Die Sozialhilfe die Obdachlosen erhalten wird meisten für Alkohol ausgegeben. Da das Geld oftmals bis zum Monatsende nicht reicht wird den Rest des Monats geklaut. A. Standring-Auer sagte uns, daß viele Obdachlose, da sie sich so an die Straße gewöhnt haben, überhaupt gar keine eigene Wohnung mehr haben wollen. Dann gibt es wieder andere Obdachlose die gehen lieber betteln, denn betteln bringt (oftmals) mehr ein als Zeitungen zu verkaufen.
Manche Obdachlose verkaufen pro Tag 10-15 Zeitungen.
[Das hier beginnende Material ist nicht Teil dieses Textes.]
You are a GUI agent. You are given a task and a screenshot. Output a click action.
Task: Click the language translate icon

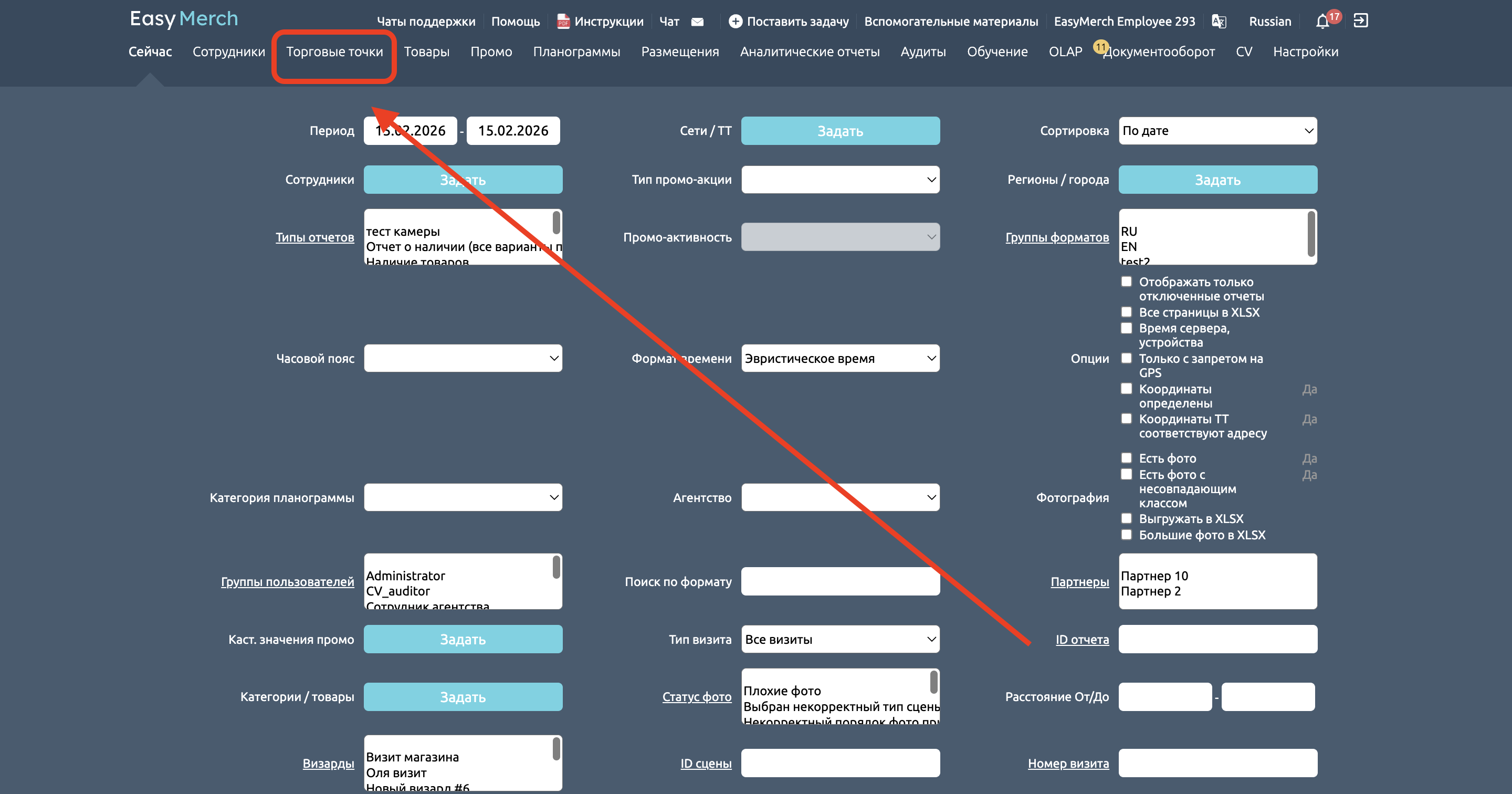1219,22
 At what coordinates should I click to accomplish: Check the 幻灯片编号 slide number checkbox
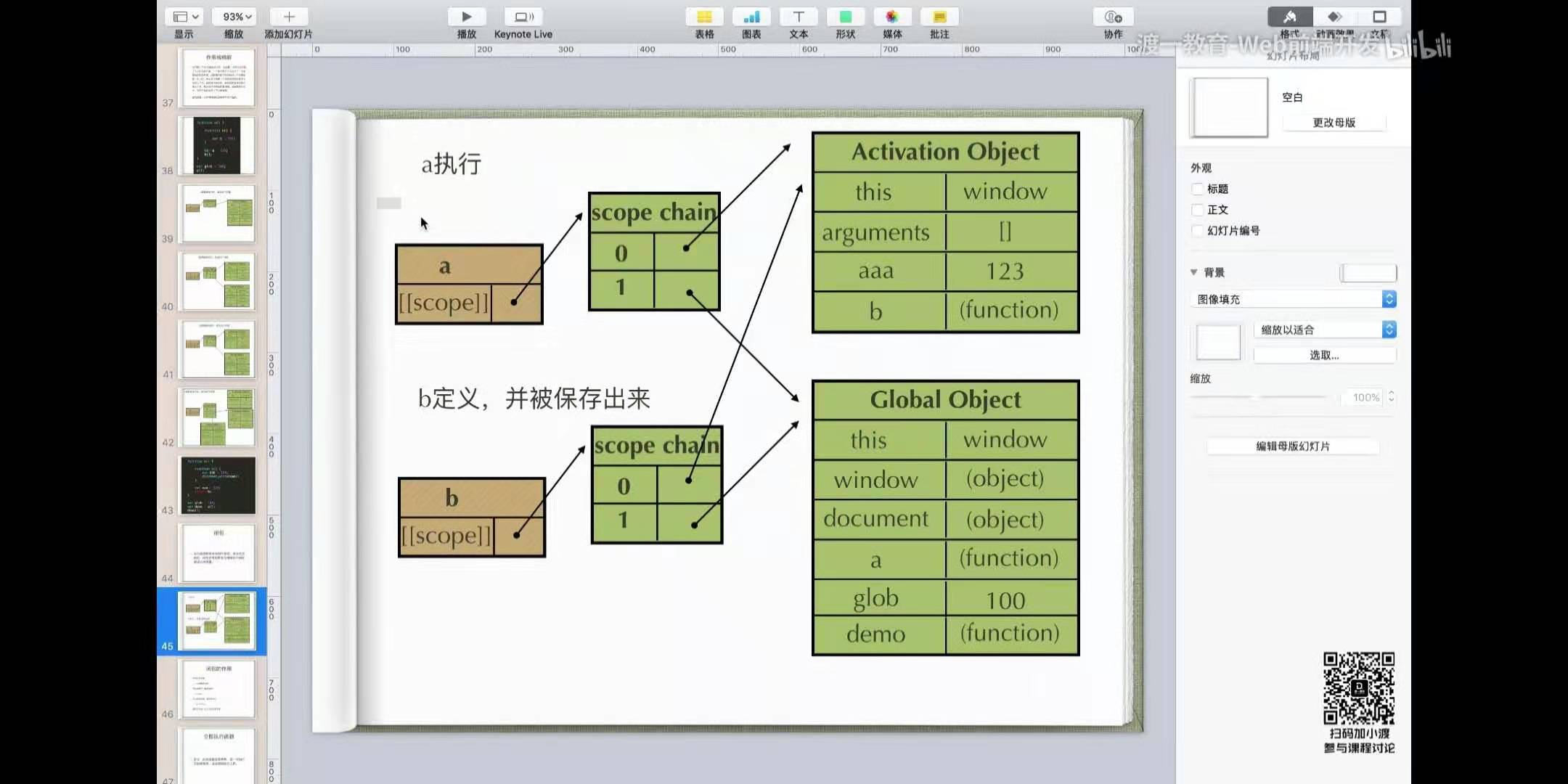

Nach Angabe von A. Standring-Auer ist das ungefähr das Verkaufslimit was Strassenfegerverkäufer pro Tag an Zeitungen absetzen.
Es wird den Verkäufern und Verkäuferinnen freigestellt wo sie den Strassenfeger verkaufen. Bevorzugter Platz den die Verkäufer aufsuchen um den Strassenfeger feilzubieten ist die S-Bahn, weil dort nach Auskunft A. Standring-Auer zum einen die Atmosphäre angenehmer ist, wie zum Beispiel in der U-Bahn und zum anderen günstigere Bedingungen für die Verkäufer, was den Verkauf anbelang, vorherrschen als an anderen Orten.
Das besondere bei der S-Bahn ist die aktive Fahrgastbetreuung, ein Essen und Trinkservice der S-Bahn. Die Verkäufer vom Essen- und Trinkservice und die Verkäufer des Strassenfegers ergänzen sich zu gegenseitigen Nutzen, indem der Strassenfegerverkäufer mit den Serviceverkäufer mitläuft.
Kaufen Fahrgäste Getränke und oder etwas zu Essen so sind die Fahrgäste dann oft geneigt sich noch etwas zum Lesen zu kaufen.
Demnächst will man im Umland, eventuell Magdeburg als erstes Ziel mit dem Straßenfeger gehen, mit dem Ziel Obdachlosigkeit zu dezentralisieren. Obdachlose sollen ins Umland gehen, da sie dort eher eine Chance haben eine Wohnung zu finden, denn dort gibt es weniger Obdachlose als in Berlin.
*Dieser Beitrag wurde so als Seminararbeit eingereicht. Für den Inhalt, die Qualität und die Rechtschreibung zeichnet jedoch allein der oben genannte Autor verantwortlich. Hier wird nur dokumentiert!]